SELECTED TEXT:
---+---

A mountain group consisting of Mount Wisting, Mount Hassel, Mount Bjaaland and Mount Prestrud lies at the head of the Amundsen Glacier just south of the point where the Devils Glacier enters from the left.
In November 1911, a number of mountain peaks in this general vicinity were observed and rudely positioned by the South Pole Party under Roald Amundsen.
He named peaks in the massif for members of his South Pole Party.
The peaks were mapped by USGS from surveys and U.S. Navy aerial photography in 1960–64.
For the sake of historical continuity and to commemorate the Norwegian exploration in this area, the US-ACAN assigned Amundsen's chosen names to the peaks.

===Mount Wisting===
.
A rock peak (2,580 m), the north westernmost summit of the massif.
Amundsen named one of the peaks for Oscar Wisting, a member of the party.
The US-ACAN has selected this feature to be designated Mount Wisting.

===Mount Hassel===
.
A rock peak 2,390 m high, the northeasternmost summit of the massif.
Amundsen named one of the peaks for Sverre Hassel, a member of the party.
The US-ACAN has selected this feature to be designated Mount Hassel..

===Mount Bjaaland===
.
A rock peak 2,675 m high, the southeasternmost summit of the massif.
Amundsen named one of the peaks for Olaf Bjaaland, a member of the party.
The US-ACAN has selected this feature to be designated Mount Bjaaland.

===Mount Prestrud===
.
A peak over 2,400 m high which rises from the southwestern part of the massif.
Amundsen named one of the peaks for Lieutenant Kristian Prestrud, first officer of the Fram and leader of the Norwegian expedition's Eastern Sledge Party to the Scott Nunataks.
The US-ACAN has selected this feature to be designated Mount Prestrud.

---+---

TASK DIRECTIONS: Transcribe the text on the Amundsen Glacier mountain group, starting with "Amundsen named one of the peaks for Olaf" and going on through "designated Mount Prestrud.".

---+---

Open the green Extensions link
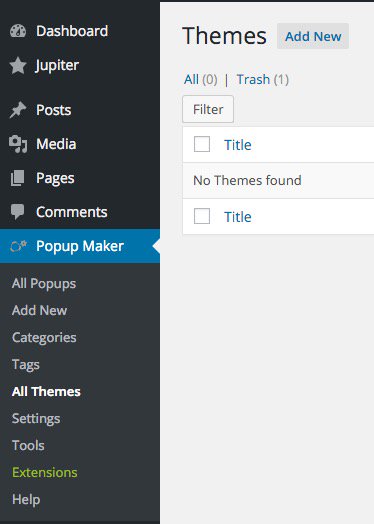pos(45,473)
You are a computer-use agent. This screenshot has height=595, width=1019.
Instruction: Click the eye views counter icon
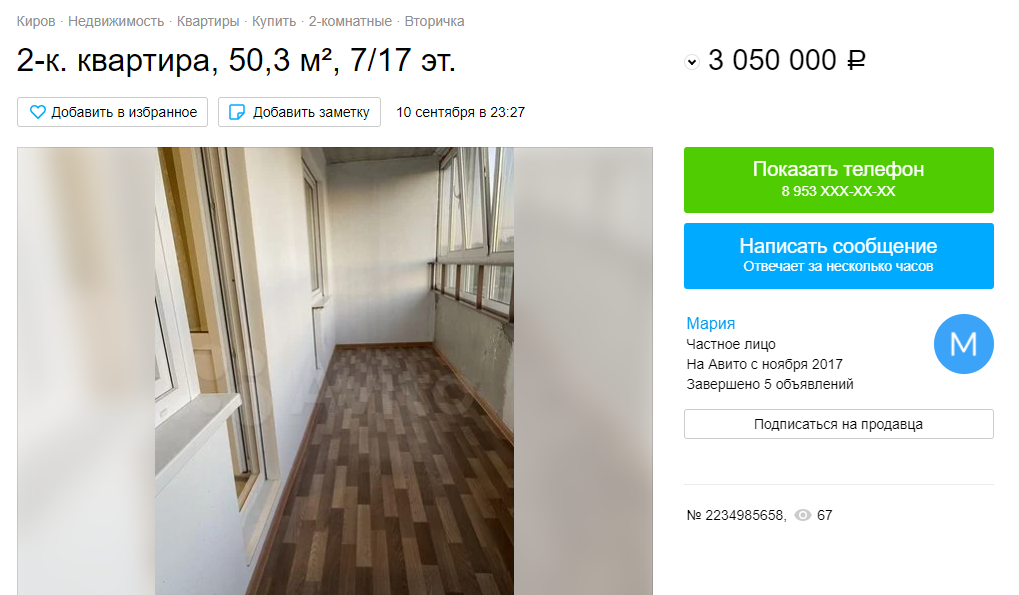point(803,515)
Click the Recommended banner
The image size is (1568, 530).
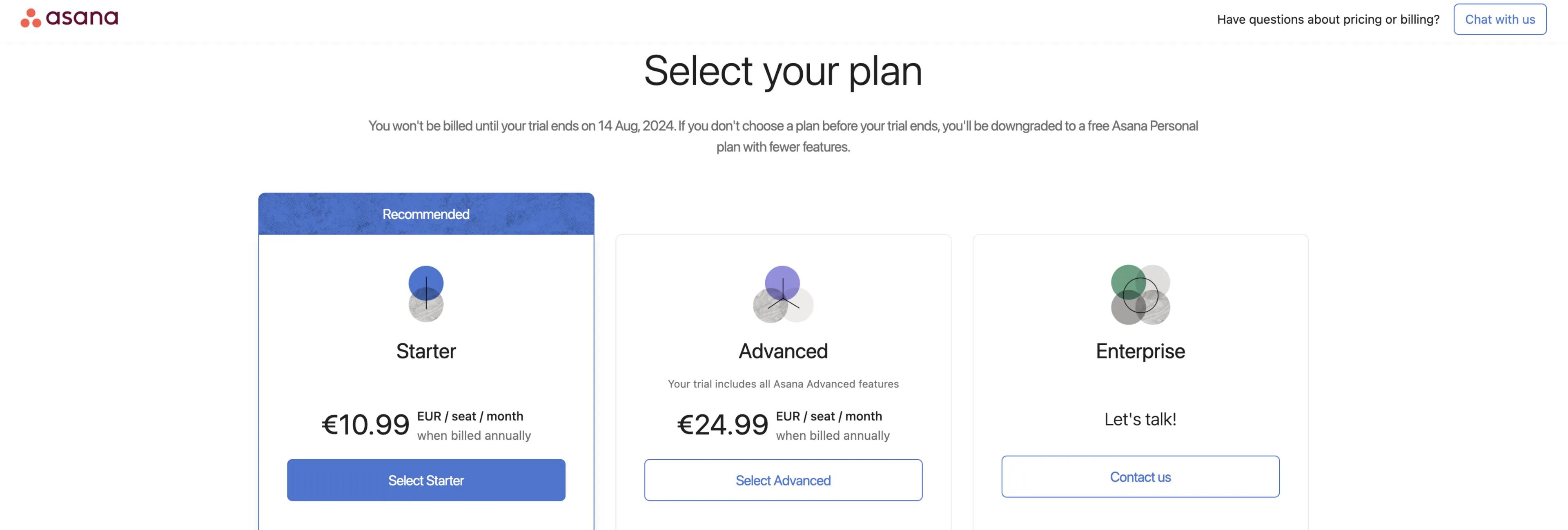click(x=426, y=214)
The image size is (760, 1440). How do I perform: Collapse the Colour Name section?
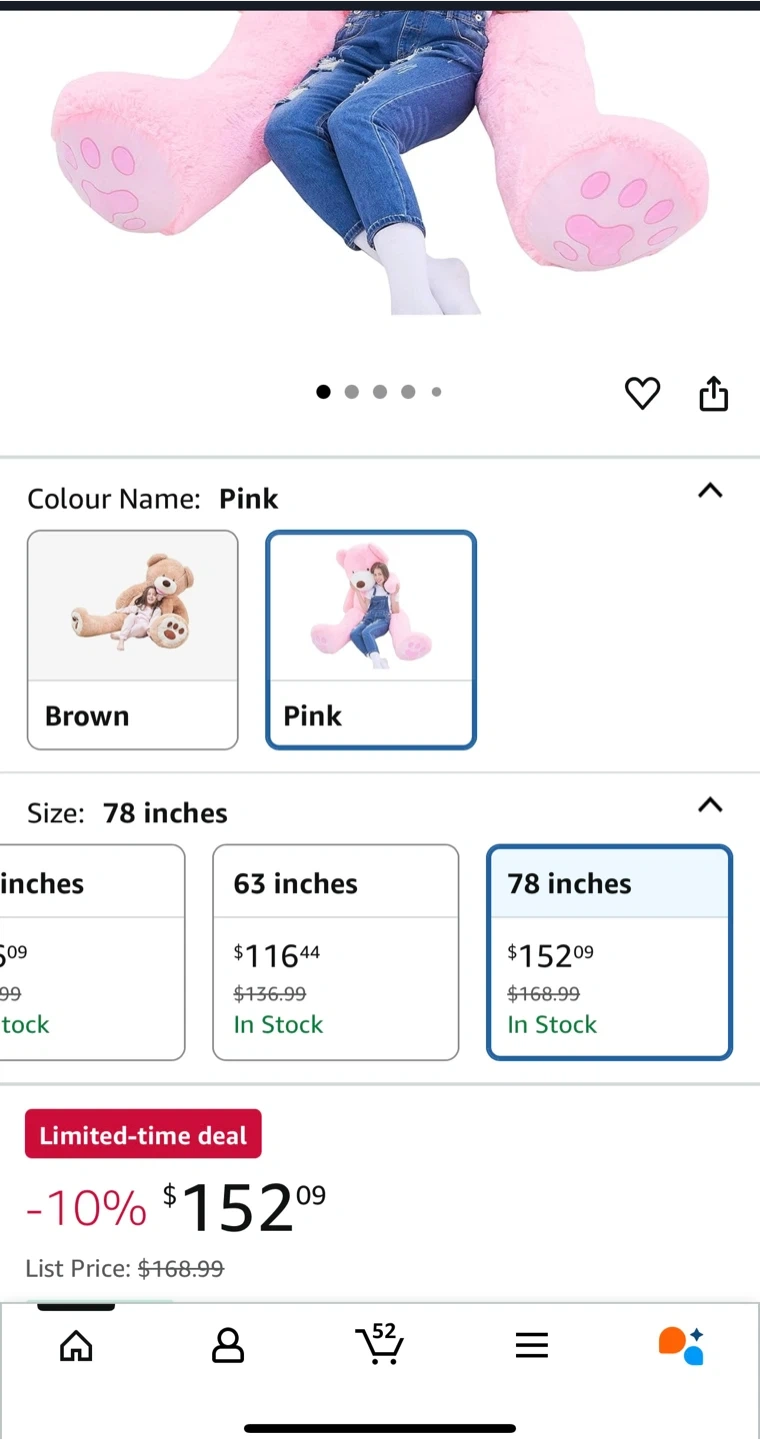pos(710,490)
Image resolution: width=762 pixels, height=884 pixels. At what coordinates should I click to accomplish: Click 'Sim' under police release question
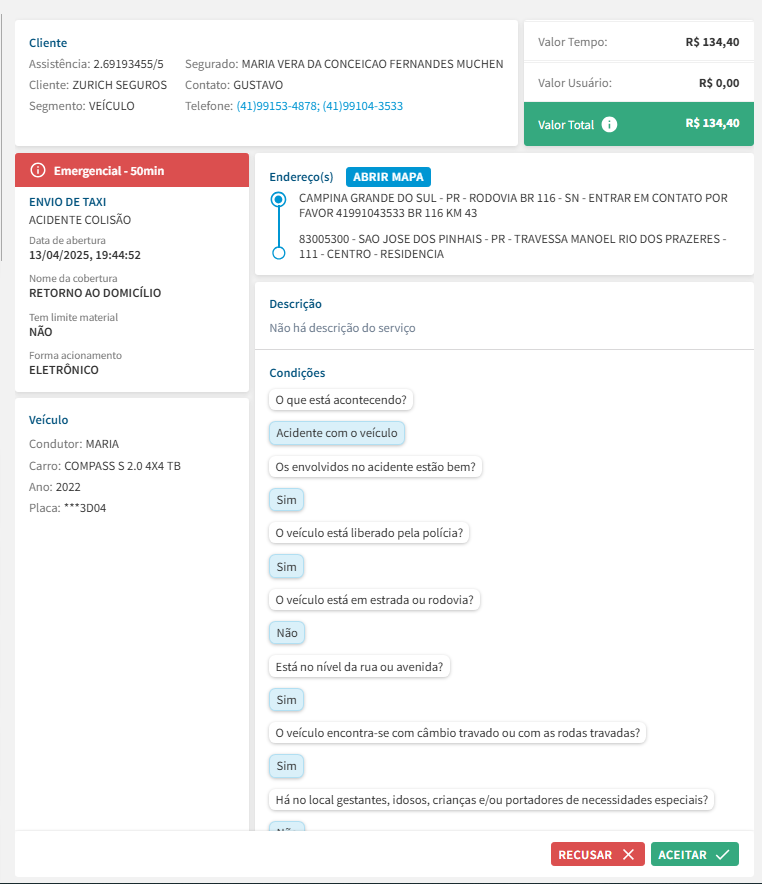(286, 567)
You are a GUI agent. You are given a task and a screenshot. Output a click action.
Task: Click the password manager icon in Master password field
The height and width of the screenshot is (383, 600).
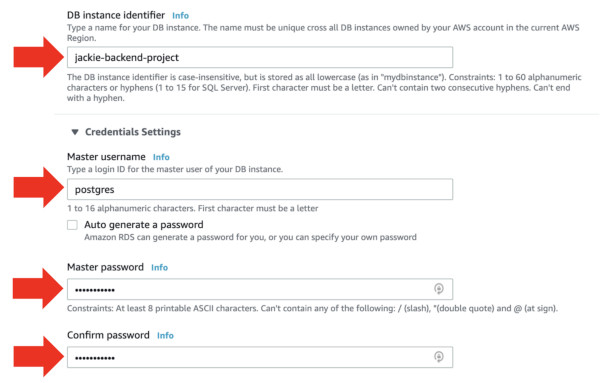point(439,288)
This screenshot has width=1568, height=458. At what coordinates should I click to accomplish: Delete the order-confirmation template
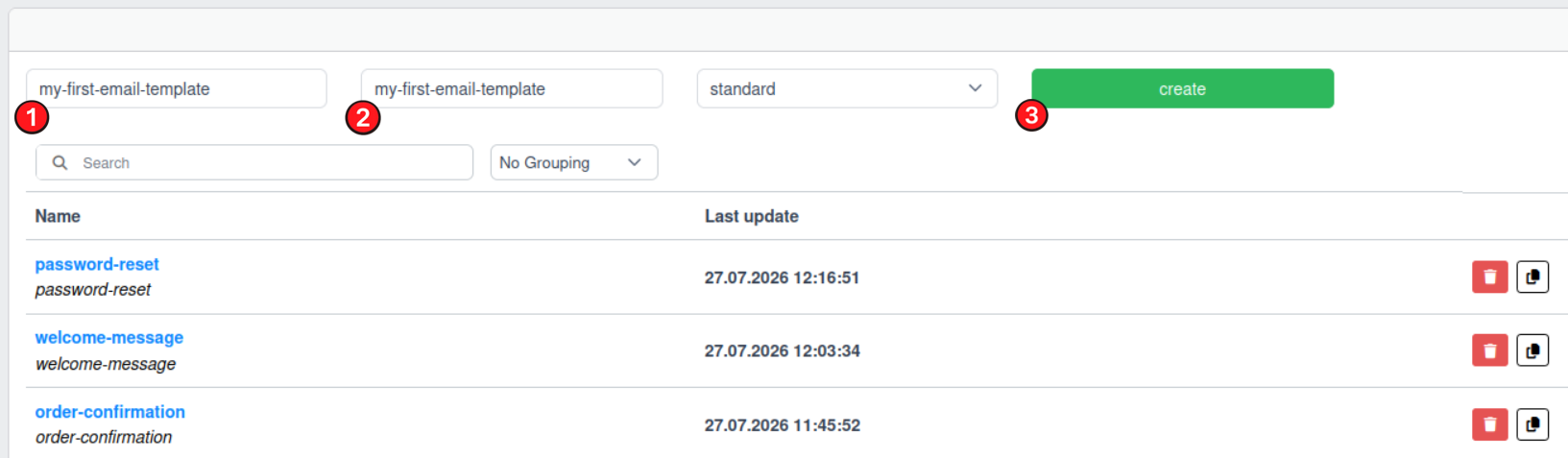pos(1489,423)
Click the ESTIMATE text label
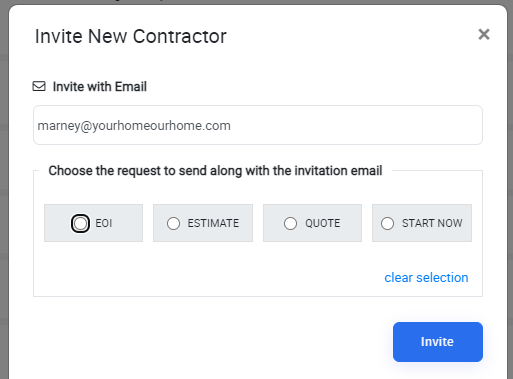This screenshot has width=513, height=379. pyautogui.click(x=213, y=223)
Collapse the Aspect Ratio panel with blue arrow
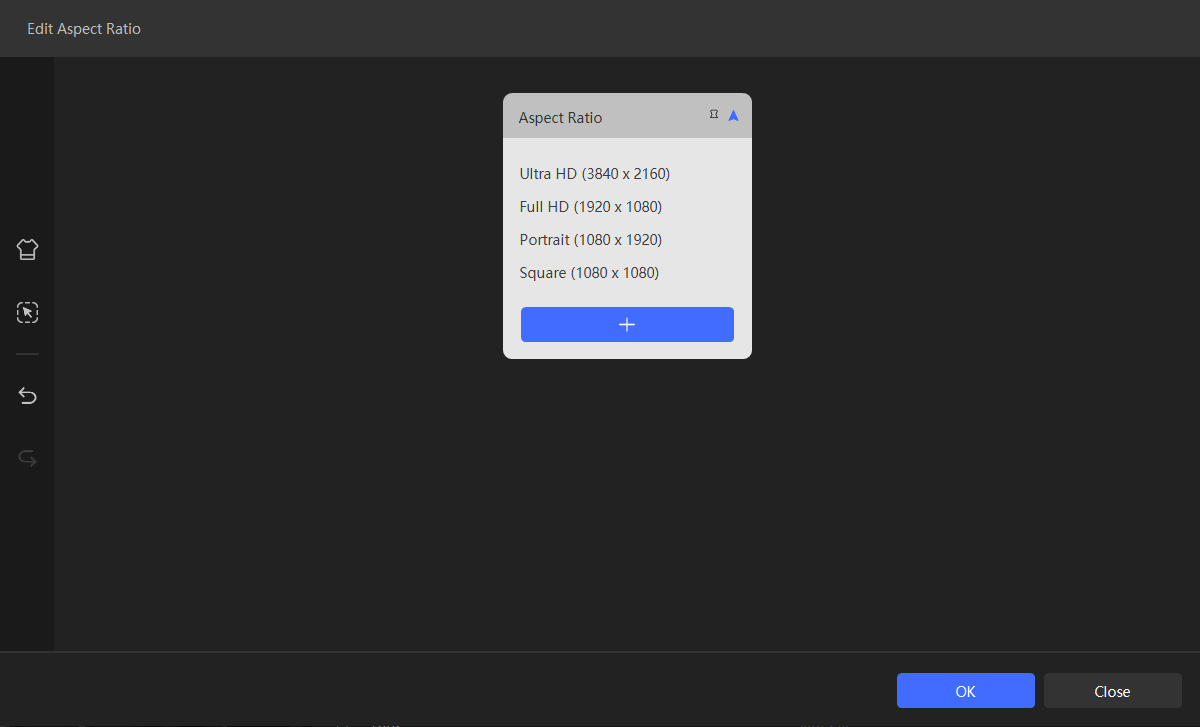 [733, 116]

---+---

EXERCISE OUTPUT:
Amundsen named one of the peaks for Olaf Bjaaland, a member of the party.
The US-ACAN has selected this feature to be designated Mount Bjaaland.

===Mount Prestrud===
.
A peak over 2,400 m high which rises from the southwestern part of the massif.
Amundsen named one of the peaks for Lieutenant Kristian Prestrud, first officer of the Fram and leader of the Norwegian expedition's Eastern Sledge Party to the Scott Nunataks.
The US-ACAN has selected this feature to be designated Mount Prestrud.